A dziś musiało się coś dziać bowiem
między 14:25 a 14:50 nie było w Chocianowicach 11-ki od strony centrum. W tym czasie zdążyły odjechać prawie puste P.
Wypadły też kursy 14:27 i 14:37 do Helenówka.
A dziś musiało się coś dziać bowiem
między 14:25 a 14:50 nie było w Chocianowicach 11-ki od strony centrum. W tym czasie zdążyły odjechać prawie puste P.
Wypadły też kursy 14:27 i 14:37 do Helenówka.

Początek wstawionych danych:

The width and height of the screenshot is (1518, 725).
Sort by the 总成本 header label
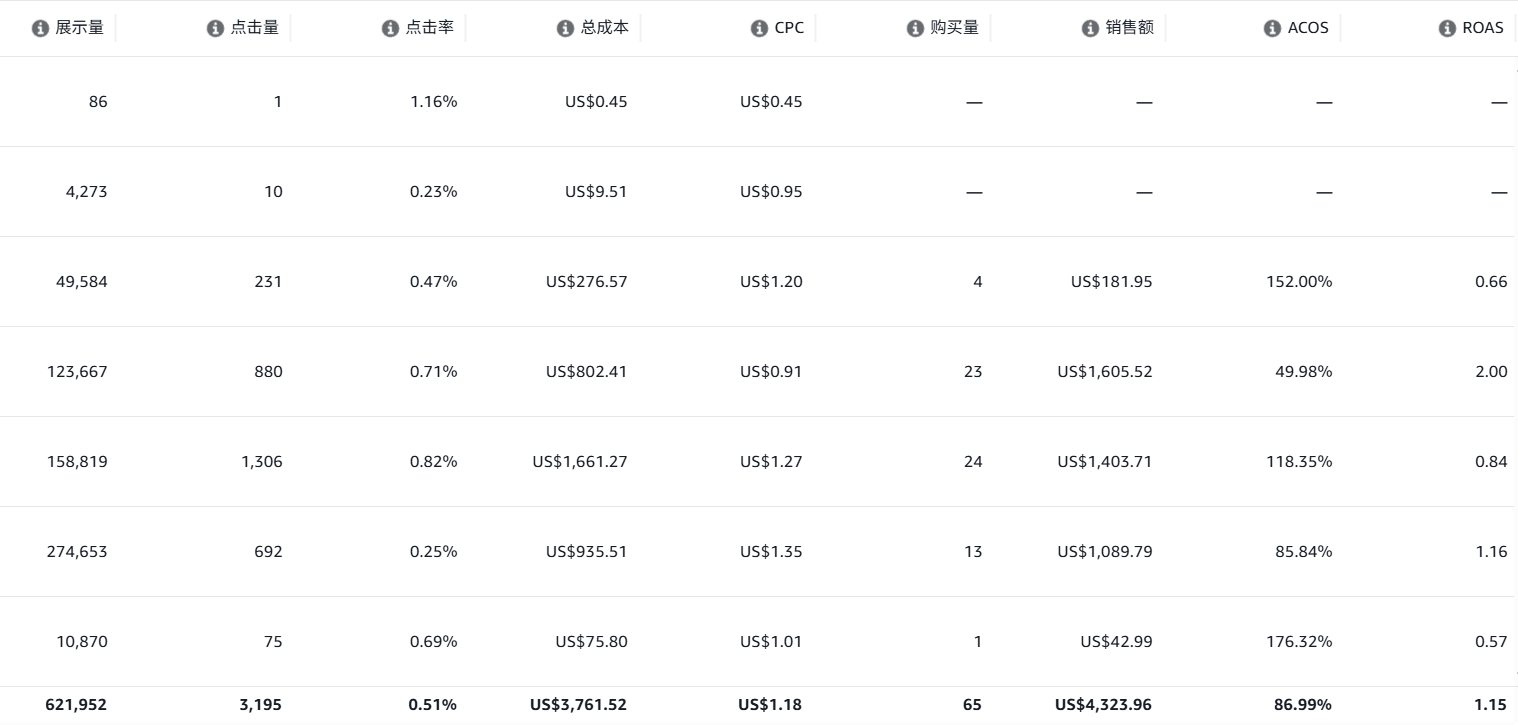pos(605,28)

Motorniczowie jedenastek czekają na opóźnione P. A potem czeka pasażerów bieg do stojącej i dzwoniącej na odjazd jedenastki.
Tak z Pabianic do Łodzi.
Z Łodzi do Pabianic sprawa wygląda znaaacznie gorzej. Akurat natrafiłem na ten kurs, który nie jest bezpośrednio skomunikowany z P. Mimo to na przystanku czekało już mnóstwo chętnych na P, a potem kolejni przybyli z następnej jedenastki... P przyjechało opóźnione o kilka minut, potem kilkaminut bezczynnie tramwaj stał na Małym Skręcie...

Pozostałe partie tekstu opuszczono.